New Monero CryptoMining Malware Targeting Alibaba and Tencent Clouds

Cybersecurity firm Palo Alto Networks’ Unit 42 “global threat intelligence team” has identified a new exploit illegally mining Monero cryptocurrency on Chinese public cloud networks:

“Palo Alto networks recently captured and investigated new samples of the Linux coin mining malware used by the Rocke group. The family was suspected to be developed by the Iron cybercrime group and it’s also associated with the Xbash malware we reported on in September of 2018.”

According to Talos intelligence, “the threat actor Rocke” is a Chinese-speaking pervader of malware responsible for “leveraging both Western and Chinese Git repositories to deliver malware to honeypot systems…”

In its latest exploit, Rocke has been targeting public clouds operated by Alibaba and Tencent: the Tencent Cloud and the Alibaba Cloud (Aliyun).

According to Palo Alto:

“To the best of our knowledge, this is the first malware family that developed the unique capability to target and remove cloud security products. This also highlights a new challenge for products in the Cloud Workload Protection Platforms market defined by Gartner.”

The attack involves uninstalling in-cloud security so that Monero mining malware can be run using the cloud’s computing power.

Mined proceeds are then sent to the attacker(s). Alibaba and Tencent, “the two leading cloud providers in China that are expanding their business globally,” are left to pay the resulting electricity bills.

Monero is a coin favoured by purveyors of crypto-mining malware because it has the best reputation and most liquidity of the “privacy coin” cryptocurrencies.

Unlike with Bitcoin, both Monero user data and the ledger are obscured.

Numerous public systems, including Starbucks’ wifi, have been successfully hijacked to secretly mine Monero on behalf of hackers.

Clouds are effective targets because they are connected to huge pools of computing power. More computing power means more cryptomining profits.

Palo Alto says the first move of Rocke in the cloud attacks is to, “gain full administrative control over the hosts and then abuse that full administrative control to uninstall…(security) products in the same way a legitimate administrator would.”

Palo Alto Networks Unit 42 is now working with Tencent Cloud and Alibaba Cloud, “to address the malware evasion problem and its C2 infrastructure.”

The attackers have also, “continued developing more effective methods to evade detection by killing more agent-based cloud security services.”

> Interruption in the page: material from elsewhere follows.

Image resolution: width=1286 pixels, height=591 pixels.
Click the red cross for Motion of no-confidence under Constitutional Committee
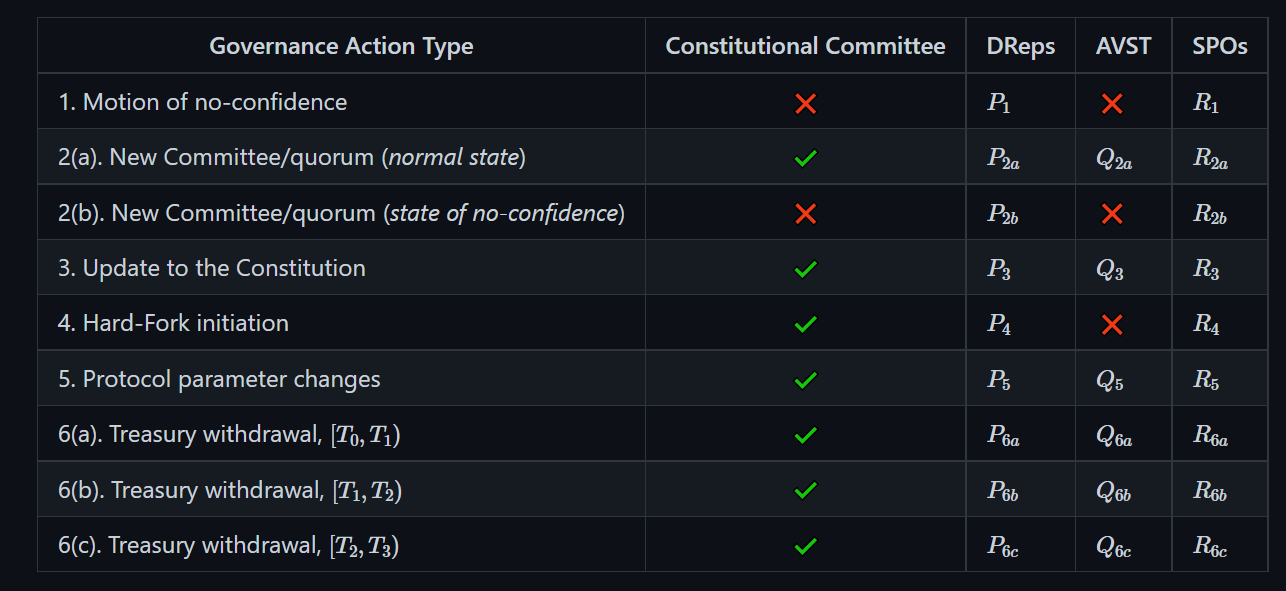tap(805, 103)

Removal of threat defences in the cloud by Rocke has been quite comprehensive:

“This function can uninstall:

  1. Alibaba Threat Detection Service agent.
  2. Alibaba CloudMonitor agent (Monitor CPU & memory consumption, network connectivity).
  3. Alibaba Cloud Assistant agent (tool for automatically managing instances).
  4. Tencent Host Security agent.
  5. Tencent Cloud Monitor agent.”

Palo Alto says this type of malicious cloud-cryptomining may be the future:

“We believe this unique evasion behavior will be the new trend for malware which targets public cloud infrastructure.”

Rocke’s attacks show that development of enhanced cloud security tech is likely called for:

“The variant of the malware used by the Rocke group is an example that demonstrates that the agent-based cloud security solution may not be enough to prevent evasive malware targeted at public cloud infrastructure.”